72 Reference was made in argument to the use of the word by Phillips JA in Woodhams v Deputy Commissioner of Taxation [1998] 4 VR 309. The decision of the Court of Appeal was reversed on appeal, but on a different issue (Deputy Commissioner of Taxation v Woodhams (2000) 199 CLR 370). In that case it was argued that the Income Tax Assessment Act 1936 (Cth), s 222AOC and s 222APC imposed a tax in contravention of s 55 of the Constitution which, under its second limb, limits a Commonwealth Act to one subject of taxation only. The argument failed because the provisions were held to impose a penalty and not a tax.

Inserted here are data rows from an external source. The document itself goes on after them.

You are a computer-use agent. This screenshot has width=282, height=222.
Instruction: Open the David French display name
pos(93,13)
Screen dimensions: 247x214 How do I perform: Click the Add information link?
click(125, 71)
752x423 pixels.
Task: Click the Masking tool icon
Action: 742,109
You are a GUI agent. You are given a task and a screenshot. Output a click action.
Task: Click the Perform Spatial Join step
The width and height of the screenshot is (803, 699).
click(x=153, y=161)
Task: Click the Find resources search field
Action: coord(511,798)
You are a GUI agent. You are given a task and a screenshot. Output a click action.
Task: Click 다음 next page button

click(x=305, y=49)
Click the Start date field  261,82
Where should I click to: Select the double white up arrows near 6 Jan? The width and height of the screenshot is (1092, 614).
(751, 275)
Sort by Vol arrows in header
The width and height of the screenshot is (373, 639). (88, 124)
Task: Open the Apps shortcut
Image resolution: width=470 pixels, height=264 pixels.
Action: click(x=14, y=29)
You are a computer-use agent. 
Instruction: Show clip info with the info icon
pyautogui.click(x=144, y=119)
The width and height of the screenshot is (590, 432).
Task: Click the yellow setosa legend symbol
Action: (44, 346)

At 320 his Honour referred to what was said in MacCormick v Federal Commissioner of Taxation (1984) 158 CLR 622 at 639: the exactions under the Taxation (Unpaid Company Tax) Assessment Act 1982 (Cth) and the Taxation (Unpaid Company Tax-Vendors) Act 1982 (Cth) had all the hallmarks of a tax and not a penalty because the liability to pay did not arise from any failure to discharge antecedent obligations on the part of the persons on whom the exactions fell. His Honour went on to say:
- “Counsel for the appellant relied upon this passage as indicating relevant criteria to determine what is a tax, although to my mind it reveals one of the major distinctions between that case and this. In that case the court could say that “liability to pay the exactions does not arise from any failure to discharge antecedent obligations on the part of the persons upon whom the exactions fall”; yet it is the opposite here. It is true that in both that case and this default by the company is the occasion for the impost and, if we leave aside for the moment the distinction that there it was a failure to pay tax imposed on the company itself and here it is the failure to remit deductions made by the company on account of tax imposed on others, that is a similarity. But there the similarity ends. In this case unlike MacCormick , the exactions imposed by s 222AOC are imposed in terms for breach of antecedent obligations on the part of those upon whom those exactions fall, something which the 14 day notice required by s 222AOE reinforces.”
73 His Honour used the word “impost” in the sense of an imposition. He was not dealing with the collocation in the Supreme Court Rules 1970.
74 Reference was also made to Allders International Pty Ltd v Commissioner of State Revenue (Vict) (1996) 186 CLR 630. It was there held that stamp duty imposed by the Stamps Act 1958 (Vict) on a lease of land held on behalf of the Commonwealth was invalid because s 52(i) of the Constitution gave the Commonwealth exclusive legislative power with respect to Commonwealth places. At 643, Brennan CJ described the duty as an impost. And so it was. But here we are concerned with a penalty. The same may be said of his Honour’s use of the word “impost” in MacCormick at 651,652, 654 and 655.
75 It is unnecessary to decide the question in this case. In my view, there is a significant doubt that proceedings in relation to a legislative provision imposing a penalty are assigned to the Equity Division.